Methods: The department of Physiotherapy of the MUMC+ and Maastricht Instruments BV combined their knowledge on clinical physical therapy, physical activity monitoring and eHealth for the development of a smartphone-based app that is connected to a tri-axial waterproof MOX accelerometer, worn on the upper leg. The accelerometer is validated to differentiate between sedentary (lying and sitting) and physically active (standing and walking) positions in a hospitalized population.

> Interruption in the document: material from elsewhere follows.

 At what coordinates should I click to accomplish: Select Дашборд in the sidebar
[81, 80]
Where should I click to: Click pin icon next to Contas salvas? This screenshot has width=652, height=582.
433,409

Results: The Hospital Fit app was introduced in the physiotherapeutic treatment of hospitalized patients in the MUMC+ in September 2018. The app objectively shows patients and therapists the amount of physical activity (number of minutes standing and walking) per day. It also shows the extent to which functional recovery is reached. This is scored by the therapist during each treatment session and is based on the modified Iowa Level of Assistance Scale (mILAS) combined with 3 items of the Barthel Index (BI). Functional recovery is reached when patients are able to independently transfer from a lying to a sitting position and vice versa, from a sitting to a standing position, walk, climb stairs, dress, bathe and use the toilet. The app also contains a patient-specific exercise program, which is supported by exercise videos. After the last session, the therapist has the option to send the data to an online database, which makes the app also suitable for reporting in medical records and for research purposes.

Conclusion(s): The Hospital Fit app is introduced in the physiotherapeutic treatment at the MUMC+. After an implementation period, a study will be performed to test the effectiveness of the app in hospitalized patients following elective orthopaedic surgery and oncological abdominal surgery. Suggestions for future work are to expand the possibilities of the Hospital Fit app to make it suitable to use during physical therapy before and after hospitalization.

Implications: By objectifying the amount of PA and functional recovery, the Hospital Fit app offers essential strategies for the prevention and treatment of low amounts of PA during hospitalization.

Keywords: Activity monitoring, eHealth, hospitalization

Funding acknowledgements: The application development was made possible due to a Small Business Innovation Research (SBIR) funding, subsidized by the Dutch Government.

Topic: Outcome measurement; Human movement analysis; Disability & rehabilitation

Ethics approval required: Yes
Institution: Maastricht University Medical Centre
Ethics committee: METC azM/UM
Ethics number: 2017-0175


All authors, affiliations and abstracts have been published as submitted.